Il colto cardinale Carlo Maria Martini, così colto che il Corriere della Sera online gli dedica uno spazio di risposta ai lettori nella sezione cultura, ci dà un ottimo esempio di supercazzola (non prima di averci dato un ottimo esempio dell’esempio che vuol esemplificare, se capite cosa intendo…):

Carlo Maria Martini
“Abramo, Isacco, Giacobbe, Giuseppe eccetera, al di là di quanto se ne può sapere dalla storia, sono «veri» perché «vera» è la loro esperienza, che continuamente si «invera» nella vita dei credenti.” [Carlo Maria Martini, un genio!]

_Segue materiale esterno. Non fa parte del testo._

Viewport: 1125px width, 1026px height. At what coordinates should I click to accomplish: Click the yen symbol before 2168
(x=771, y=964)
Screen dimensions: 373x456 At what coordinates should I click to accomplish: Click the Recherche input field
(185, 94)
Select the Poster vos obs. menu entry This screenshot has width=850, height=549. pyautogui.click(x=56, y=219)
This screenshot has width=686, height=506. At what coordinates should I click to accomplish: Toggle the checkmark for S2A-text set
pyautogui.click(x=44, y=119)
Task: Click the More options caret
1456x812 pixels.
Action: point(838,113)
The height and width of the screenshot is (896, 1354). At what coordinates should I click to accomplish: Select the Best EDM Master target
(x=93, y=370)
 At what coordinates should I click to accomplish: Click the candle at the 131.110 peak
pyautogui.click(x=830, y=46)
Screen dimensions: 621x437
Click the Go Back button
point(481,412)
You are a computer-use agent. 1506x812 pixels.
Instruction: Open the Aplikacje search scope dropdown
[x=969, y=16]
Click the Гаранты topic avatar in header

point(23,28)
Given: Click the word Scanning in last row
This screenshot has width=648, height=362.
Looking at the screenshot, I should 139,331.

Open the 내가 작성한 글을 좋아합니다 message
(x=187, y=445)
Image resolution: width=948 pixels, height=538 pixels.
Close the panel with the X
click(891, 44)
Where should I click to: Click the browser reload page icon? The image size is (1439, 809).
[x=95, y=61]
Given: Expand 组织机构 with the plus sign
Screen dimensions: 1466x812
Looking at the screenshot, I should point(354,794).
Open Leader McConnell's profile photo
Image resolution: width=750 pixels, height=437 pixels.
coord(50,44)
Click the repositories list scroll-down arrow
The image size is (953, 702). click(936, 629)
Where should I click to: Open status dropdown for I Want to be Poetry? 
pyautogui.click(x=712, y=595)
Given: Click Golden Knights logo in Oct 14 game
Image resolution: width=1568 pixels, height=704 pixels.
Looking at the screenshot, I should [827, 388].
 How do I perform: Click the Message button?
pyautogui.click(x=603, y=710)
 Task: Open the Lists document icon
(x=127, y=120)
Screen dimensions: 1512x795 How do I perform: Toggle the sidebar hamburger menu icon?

Questo per rafforzare il concetto già espresso appena prima: “Nell’insieme la tradizione biblica, quando è ben interpretata, si rivela solida e aderente alla vita, anche se non mancano errori storici, sociologici, geografici ecc…“. Certo, quando è “ben interpretata”, ogni supercazzola assume un senso finanche sublime, ne converrete. Soprattutto, quando la “tradizione biblica” (cioè?) è “aderente alla vita” (eh?!?), va da sé che si possa candidamente ammettere che vi siano stati degli “errori storici, sociologici, geografici” (e poi? mi sa che c’è molta roba nell’”ecc…”).